▸ **Work instruction**:
Scan the records for the string "mode". State how many lines contain it and add nothing.

▸ **Records provided**:
=== Section Start ===

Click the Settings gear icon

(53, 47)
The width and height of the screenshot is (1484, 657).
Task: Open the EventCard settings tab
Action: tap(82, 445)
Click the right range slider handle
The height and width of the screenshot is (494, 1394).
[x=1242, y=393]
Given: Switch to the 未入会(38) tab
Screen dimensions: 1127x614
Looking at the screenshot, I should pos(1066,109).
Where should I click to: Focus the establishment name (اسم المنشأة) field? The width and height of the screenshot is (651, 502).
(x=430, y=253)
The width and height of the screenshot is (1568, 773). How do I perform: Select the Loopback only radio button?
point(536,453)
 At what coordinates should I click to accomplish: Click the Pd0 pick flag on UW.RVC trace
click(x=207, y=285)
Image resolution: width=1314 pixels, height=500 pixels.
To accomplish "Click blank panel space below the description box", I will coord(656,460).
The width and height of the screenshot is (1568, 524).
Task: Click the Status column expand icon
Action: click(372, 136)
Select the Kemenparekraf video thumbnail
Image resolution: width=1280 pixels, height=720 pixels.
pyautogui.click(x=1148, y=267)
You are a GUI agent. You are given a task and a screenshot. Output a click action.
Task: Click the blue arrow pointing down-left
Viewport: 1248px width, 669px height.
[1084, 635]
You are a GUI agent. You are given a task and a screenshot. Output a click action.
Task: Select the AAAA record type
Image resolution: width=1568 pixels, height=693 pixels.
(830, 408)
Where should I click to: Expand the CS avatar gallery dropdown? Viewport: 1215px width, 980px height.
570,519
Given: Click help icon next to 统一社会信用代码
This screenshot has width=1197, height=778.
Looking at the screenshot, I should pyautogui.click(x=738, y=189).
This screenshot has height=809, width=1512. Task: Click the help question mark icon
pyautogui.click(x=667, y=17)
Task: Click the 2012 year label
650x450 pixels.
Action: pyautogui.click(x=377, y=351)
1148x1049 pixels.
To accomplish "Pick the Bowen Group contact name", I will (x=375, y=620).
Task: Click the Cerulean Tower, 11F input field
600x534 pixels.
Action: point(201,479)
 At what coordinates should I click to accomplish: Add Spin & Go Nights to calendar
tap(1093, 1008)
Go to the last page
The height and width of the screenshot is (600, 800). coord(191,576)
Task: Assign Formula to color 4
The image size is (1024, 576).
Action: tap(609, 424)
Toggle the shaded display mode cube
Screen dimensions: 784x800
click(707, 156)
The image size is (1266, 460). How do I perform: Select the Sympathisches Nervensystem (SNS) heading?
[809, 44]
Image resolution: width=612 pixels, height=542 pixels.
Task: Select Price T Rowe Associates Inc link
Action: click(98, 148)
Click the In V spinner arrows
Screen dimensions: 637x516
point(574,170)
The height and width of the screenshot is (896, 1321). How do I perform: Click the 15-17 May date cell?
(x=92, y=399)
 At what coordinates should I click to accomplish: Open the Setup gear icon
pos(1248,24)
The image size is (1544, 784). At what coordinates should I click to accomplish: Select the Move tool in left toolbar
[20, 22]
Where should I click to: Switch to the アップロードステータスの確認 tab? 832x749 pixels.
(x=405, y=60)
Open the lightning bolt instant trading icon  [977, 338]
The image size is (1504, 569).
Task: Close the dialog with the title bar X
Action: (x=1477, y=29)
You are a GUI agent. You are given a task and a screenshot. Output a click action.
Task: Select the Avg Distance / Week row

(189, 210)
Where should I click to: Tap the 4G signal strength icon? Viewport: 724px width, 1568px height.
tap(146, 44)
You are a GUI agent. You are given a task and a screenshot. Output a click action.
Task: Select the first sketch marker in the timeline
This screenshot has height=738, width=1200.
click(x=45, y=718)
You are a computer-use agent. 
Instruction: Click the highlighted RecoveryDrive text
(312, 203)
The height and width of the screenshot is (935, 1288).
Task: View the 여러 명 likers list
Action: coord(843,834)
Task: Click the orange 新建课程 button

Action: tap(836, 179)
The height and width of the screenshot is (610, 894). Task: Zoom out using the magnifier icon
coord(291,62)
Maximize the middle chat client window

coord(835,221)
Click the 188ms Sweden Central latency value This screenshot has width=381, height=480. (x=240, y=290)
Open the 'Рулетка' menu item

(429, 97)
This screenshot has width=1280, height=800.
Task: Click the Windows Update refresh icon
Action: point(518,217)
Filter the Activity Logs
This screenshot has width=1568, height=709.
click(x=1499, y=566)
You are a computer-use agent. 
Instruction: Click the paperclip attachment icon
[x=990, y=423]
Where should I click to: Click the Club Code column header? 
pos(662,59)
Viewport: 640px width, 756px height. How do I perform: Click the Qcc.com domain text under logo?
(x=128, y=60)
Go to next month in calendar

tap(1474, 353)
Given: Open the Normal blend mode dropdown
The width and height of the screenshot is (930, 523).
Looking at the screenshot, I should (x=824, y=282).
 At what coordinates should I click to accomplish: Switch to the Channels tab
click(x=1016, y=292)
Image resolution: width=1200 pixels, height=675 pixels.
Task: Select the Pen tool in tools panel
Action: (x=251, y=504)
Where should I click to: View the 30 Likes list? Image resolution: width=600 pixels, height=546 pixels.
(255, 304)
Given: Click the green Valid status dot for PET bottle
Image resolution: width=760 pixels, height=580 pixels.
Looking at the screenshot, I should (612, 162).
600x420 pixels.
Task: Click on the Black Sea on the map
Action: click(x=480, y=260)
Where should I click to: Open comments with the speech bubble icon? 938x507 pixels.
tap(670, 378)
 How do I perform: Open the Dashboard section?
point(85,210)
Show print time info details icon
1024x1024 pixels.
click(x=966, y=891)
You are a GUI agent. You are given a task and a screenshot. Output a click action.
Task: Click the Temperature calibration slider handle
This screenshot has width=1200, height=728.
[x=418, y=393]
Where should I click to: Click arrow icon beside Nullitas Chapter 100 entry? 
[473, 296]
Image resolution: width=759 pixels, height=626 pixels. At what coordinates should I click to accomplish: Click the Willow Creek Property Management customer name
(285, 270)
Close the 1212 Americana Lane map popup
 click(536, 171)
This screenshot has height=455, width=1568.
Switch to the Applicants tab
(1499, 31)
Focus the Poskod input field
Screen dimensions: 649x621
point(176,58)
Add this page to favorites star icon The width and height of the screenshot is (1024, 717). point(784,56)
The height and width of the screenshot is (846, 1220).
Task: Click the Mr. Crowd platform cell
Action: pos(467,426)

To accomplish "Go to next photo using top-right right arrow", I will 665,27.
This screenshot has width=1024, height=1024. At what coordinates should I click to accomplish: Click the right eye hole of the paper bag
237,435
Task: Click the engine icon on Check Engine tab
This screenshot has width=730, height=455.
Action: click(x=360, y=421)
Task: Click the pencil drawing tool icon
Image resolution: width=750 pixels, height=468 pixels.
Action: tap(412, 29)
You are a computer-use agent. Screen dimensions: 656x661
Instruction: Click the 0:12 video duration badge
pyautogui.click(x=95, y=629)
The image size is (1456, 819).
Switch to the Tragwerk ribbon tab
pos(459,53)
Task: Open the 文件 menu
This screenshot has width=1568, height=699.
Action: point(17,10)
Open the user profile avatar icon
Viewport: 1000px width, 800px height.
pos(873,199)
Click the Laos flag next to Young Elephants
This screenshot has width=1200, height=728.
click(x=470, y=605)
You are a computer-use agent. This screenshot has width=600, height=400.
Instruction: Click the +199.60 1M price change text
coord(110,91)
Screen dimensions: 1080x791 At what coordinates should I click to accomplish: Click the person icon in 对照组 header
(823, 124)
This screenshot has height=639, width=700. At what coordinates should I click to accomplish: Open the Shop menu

=== Section End ===

▸ **Exercise response**:
2